I wanted to give you an update on our Foster Care Journey here in Florida. I know I mentioned it before, but the process is a bit different here from Wisconsin. It took Dan and I almost 6 months to become a licensed foster care home in Wisconsin and to say I was disappointed that we never received a child would be an understatement. We got 2 calls, but neither of the kids ended up getting placed in our home. Fast forward to now. Now we live in Florida. We had to close our license for Wisconsin and I was more confused than ever.
We began looking into the Florida foster care system as soon as we knew we were making the move. It has been quite the whirlwind, but we are 3 classes away from gaining our Florida Foster Care License. It has taken us less than one month to go through the process, fill out all the paperwork, complete our home study, and “pass” the home visit. We thought we were going to have our license by now, but we have to attend a few Saturday classes over the next few weeks to make us official. Yesterday we attended our first class.
The two women that are leading the class have both been in the social work field for quite some time. They have experience and have both fostered and adopted children of their own. In my head, I know I have had a vision of what the “perfect placement” would look like. A new born baby that I can snuggle and hold and help grow into a healthy human being. In reality, that type of placement will never happen. These ladies started to read to us real life situations where children have been removed from their families. At first I thought they were trying to scare us out of doing foster care. I mean, some of the stuff they were trying to prepare us for was real bad. The thought may have crossed my mind, multiple times, to run out the door as fast as we could and go back home to our semi-“normal” life. Our biological children weren’t born with drug addictions. They haven’t been neglected or abused. They haven’t fallen in between two beds and forgotten about for days at a time. They haven’t had to eat their own feces because they have been so hungry. The stuff we heard that was actually happening in our county was truly unbelievable.

++++++

**Task item**. Continue the foster care post above from where it stops, in the same first-person voice.

**Given entries**.
++++++

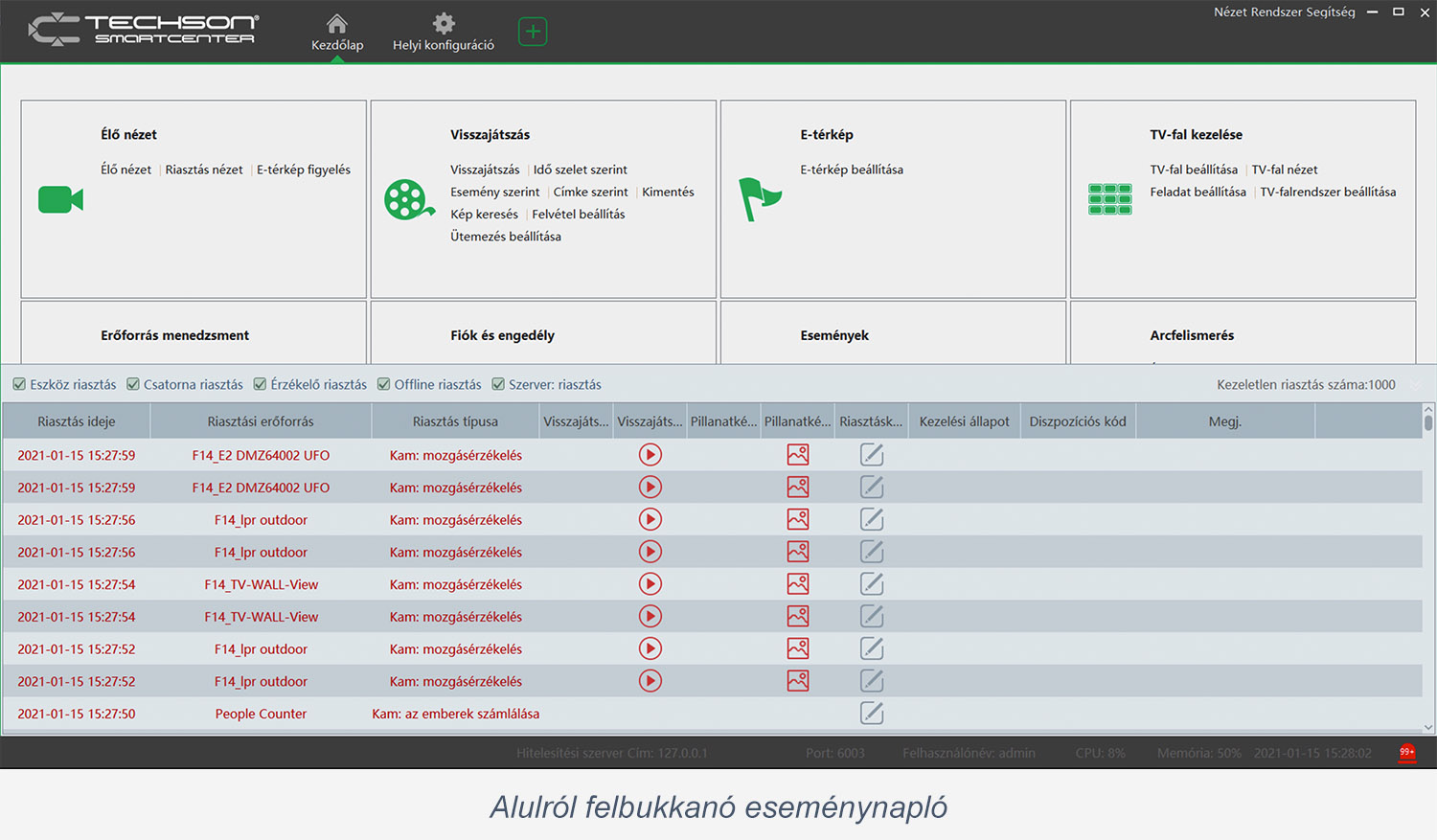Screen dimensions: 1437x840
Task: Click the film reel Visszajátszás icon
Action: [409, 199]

++++++

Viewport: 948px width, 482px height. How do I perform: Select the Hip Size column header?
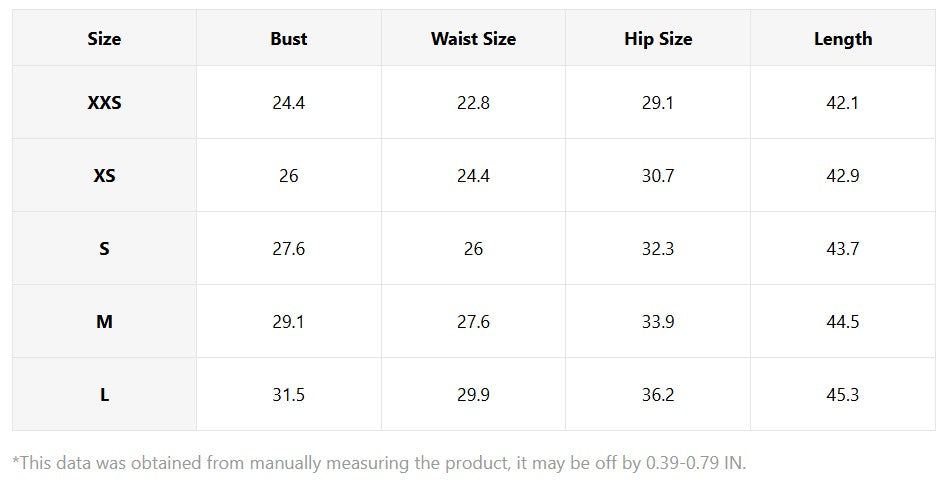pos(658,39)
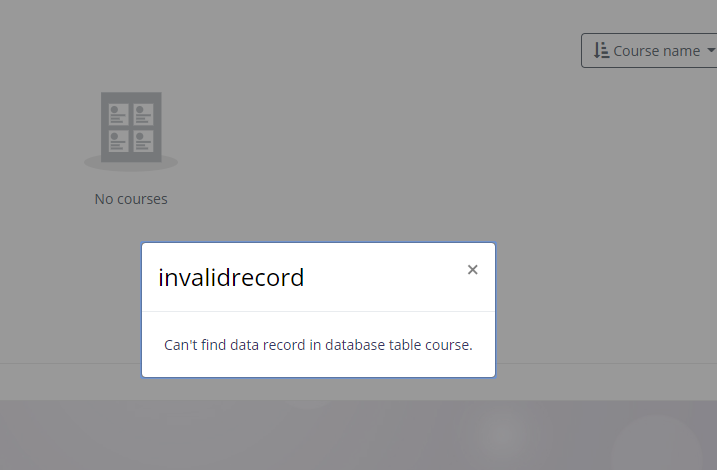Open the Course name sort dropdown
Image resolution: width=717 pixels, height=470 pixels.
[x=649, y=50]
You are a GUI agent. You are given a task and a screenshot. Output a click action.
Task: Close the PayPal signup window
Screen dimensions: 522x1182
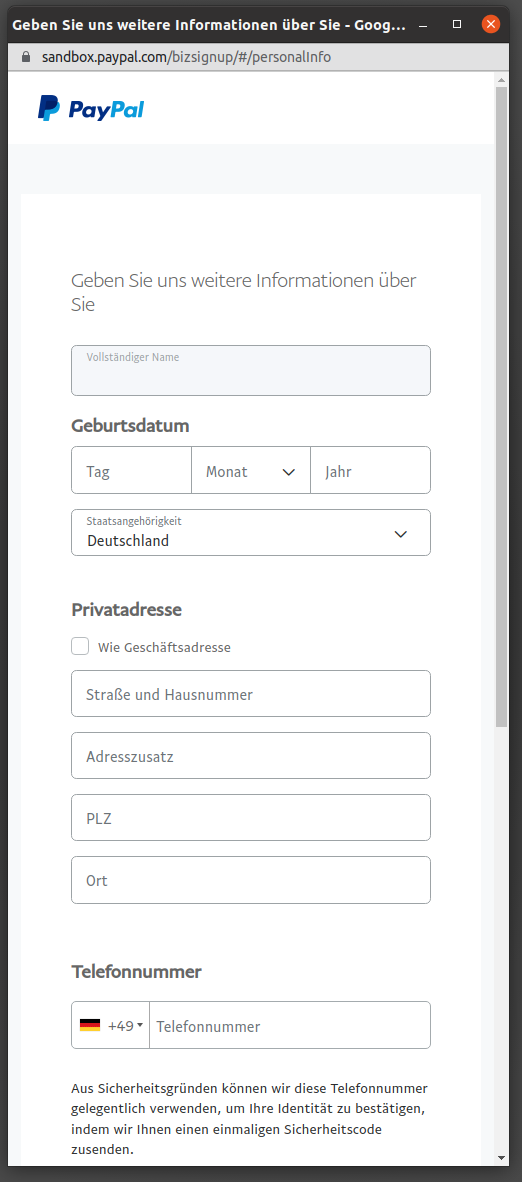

++++++

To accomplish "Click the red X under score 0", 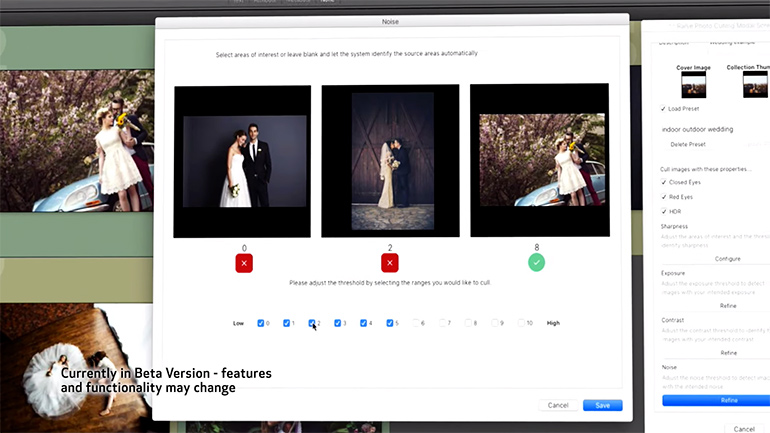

++++++

**Result of this exercise**.
So there we sat. We had two choices. #1. Bail. Admit that this whole foster care thing just isn’t for us or #2. Stay. We chose to stay. I am not going to lie, I am scared beyond belief. I know we can try to be prepared as much as possible, but in reality, we have no clue what is about to hit us. How will this impact our bio kids? Are we equipped to handle a child with trauma? How will we handle a child that doesn’t listen or causes harm to themselves? As we sat there and listened to the social workers, my heart ached more for these kids than ever before. Just because life might get a little messy or hard doesn’t mean these kids don’t deserve a chance. We might have to give up everything “normal” we know to open up our home to a child and show unconditional love to a child that may have never experienced the feeling of love before. Take that in. Some of these kids have NO idea what it feels like to be loved. That is something I just cannot run away from.
Yes, we have our own kids to care for. Yes, things are tough and hard. Yes, we live in a new state with little support. However, all those “yeses” don’t stop there. Yes, we have a van that can fit more kids. Yes, we have a house with a little bit of room for a crib or a bed. Yes, we have a heart that is ready and willing to love. Yes, we have a God that is bigger than any problem we can come up with in our minds. Yes. Yes. Yes.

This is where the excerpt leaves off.